The controversial 751 South development came up as well.

Friday’s interviews were preparation for a special council meeting at 5:30 p.m. Monday to choose a replacement for former Councilman Mike Woodard. Woodard resigned Dec. 31 to take the state Senate seat he won in November, with 11 months left on his council term.

Anita Daniels, Ed Kwon, Jason Melehani and Don Moffitt agreed that jobs, poverty and affordable housing are challenges the city must address.

None spoke favorably about 751 South, which would put 1,300 homes and up to 600,000 square feet of retail space on 167 acres. Moffitt and Daniels questioned the number and quality of jobs it might create and Kwon and Melehani said they worried about its possible effects on nearby Jordan Lake.
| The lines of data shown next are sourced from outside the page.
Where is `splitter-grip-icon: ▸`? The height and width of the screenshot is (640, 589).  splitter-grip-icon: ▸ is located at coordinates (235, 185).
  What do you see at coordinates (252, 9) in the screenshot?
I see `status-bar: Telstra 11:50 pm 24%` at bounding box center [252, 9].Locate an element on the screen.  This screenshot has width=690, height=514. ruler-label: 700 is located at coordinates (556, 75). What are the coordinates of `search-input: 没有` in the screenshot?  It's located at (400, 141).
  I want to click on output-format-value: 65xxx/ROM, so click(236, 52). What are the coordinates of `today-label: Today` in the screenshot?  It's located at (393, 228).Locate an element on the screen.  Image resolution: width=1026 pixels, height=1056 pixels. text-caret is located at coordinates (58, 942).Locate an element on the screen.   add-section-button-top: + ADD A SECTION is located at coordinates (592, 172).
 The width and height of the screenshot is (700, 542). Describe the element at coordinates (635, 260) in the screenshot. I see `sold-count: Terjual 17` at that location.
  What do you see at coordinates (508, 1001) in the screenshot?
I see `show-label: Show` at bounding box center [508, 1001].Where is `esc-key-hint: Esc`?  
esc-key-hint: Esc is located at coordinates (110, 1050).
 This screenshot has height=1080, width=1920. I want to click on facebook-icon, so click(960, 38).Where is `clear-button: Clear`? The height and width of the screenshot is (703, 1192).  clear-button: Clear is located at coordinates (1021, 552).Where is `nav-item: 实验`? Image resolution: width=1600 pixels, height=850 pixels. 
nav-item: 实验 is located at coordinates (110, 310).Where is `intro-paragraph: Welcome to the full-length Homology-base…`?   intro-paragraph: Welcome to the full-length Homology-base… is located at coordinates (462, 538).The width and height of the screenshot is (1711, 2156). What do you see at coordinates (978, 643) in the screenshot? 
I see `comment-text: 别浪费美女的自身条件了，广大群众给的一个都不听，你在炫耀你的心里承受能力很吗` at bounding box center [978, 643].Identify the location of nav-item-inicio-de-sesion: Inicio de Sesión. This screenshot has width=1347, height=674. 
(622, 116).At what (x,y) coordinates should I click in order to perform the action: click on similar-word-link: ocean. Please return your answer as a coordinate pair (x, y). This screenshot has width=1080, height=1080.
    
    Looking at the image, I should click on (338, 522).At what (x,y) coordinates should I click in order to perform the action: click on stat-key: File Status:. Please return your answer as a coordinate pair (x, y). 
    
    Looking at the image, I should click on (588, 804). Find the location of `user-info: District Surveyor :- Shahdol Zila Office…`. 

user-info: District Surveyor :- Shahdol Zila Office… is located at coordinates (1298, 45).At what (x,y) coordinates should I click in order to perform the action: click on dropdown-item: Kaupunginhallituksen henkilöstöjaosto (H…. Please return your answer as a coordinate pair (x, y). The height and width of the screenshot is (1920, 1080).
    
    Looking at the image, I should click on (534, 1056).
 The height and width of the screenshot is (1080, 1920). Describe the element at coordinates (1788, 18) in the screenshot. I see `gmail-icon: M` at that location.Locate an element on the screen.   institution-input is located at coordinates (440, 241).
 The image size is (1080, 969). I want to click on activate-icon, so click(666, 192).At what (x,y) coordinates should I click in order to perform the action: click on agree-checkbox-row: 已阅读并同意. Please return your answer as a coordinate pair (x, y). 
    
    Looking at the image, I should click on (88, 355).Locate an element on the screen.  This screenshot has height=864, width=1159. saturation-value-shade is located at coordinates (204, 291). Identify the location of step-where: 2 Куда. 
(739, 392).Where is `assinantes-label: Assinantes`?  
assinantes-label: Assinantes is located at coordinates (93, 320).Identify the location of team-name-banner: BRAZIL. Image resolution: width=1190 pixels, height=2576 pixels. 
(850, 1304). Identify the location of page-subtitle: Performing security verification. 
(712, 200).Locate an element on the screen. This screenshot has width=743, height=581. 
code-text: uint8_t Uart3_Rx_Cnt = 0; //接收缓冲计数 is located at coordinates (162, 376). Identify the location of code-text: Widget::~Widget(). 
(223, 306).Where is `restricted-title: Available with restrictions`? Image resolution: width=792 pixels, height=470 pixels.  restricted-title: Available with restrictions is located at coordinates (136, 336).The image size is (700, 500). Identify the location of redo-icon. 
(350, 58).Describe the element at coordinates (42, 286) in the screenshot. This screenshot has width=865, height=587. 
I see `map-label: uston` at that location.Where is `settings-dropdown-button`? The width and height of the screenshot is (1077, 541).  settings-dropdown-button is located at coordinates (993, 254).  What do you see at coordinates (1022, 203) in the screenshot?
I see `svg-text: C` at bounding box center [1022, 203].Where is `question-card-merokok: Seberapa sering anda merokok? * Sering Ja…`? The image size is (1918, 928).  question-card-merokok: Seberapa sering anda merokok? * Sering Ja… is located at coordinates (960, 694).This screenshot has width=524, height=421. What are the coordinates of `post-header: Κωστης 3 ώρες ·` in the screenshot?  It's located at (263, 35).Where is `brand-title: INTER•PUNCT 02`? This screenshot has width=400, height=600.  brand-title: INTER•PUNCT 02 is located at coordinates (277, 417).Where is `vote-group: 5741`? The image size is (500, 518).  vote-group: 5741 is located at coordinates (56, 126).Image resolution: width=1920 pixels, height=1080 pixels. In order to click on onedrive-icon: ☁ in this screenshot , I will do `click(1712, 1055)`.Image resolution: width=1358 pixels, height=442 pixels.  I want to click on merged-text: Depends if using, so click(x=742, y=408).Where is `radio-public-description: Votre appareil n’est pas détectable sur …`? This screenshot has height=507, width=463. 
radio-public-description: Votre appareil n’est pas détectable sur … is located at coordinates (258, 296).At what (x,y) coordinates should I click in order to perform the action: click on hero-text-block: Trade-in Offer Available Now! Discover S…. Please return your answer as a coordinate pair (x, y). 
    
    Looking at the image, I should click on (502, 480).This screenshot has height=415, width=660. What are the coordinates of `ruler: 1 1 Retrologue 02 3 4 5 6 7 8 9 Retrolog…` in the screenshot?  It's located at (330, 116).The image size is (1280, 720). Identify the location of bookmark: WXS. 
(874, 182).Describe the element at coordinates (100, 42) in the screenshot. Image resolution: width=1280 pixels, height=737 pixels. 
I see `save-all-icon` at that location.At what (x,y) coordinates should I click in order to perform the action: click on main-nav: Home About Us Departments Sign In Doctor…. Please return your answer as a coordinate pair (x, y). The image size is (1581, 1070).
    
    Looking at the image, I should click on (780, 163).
in considering job creation, Daniels, who is director of Durham Center Access, said the city should promote those that ”people can afford to live off of (so) they don’t have to work two or three jobs” and suggested $38,000 a year as a benchmark annual salary.

Moffitt, a business consultant with a background in supermarket management, said the city should offer incentives “to attract businesses into places where people need jobs,” though they might not be areas the businesses would choose on their own.

Kwon, an administrative assistant at N.C. Central University’s Shepard Library, said he would favor incentives if they meant a net revenue increase for the city, but added that he sometimes wonders, “If the developer sees (a project) as such a good deal, why do they come to the city for money?”

Melehani, a M.D.-Ph.D. graduate student at UNC-Chapel Hill, advocated opening bus service up to competition. Currently DATA, operated by Triangle Transit, is the only service allowed. “Individuals should be encouraged to innovate and develop new practices in transit or anything else,” he said.

Melehani also said he favors legalizing marijuana and treating drug addiction as a health problem rather than as crime.

“The last three presidents have committed these offenses and if they had been arrested would not be president of the United States,” he said.

“I admire your chutzpah,” said Councilman Eugene Brown.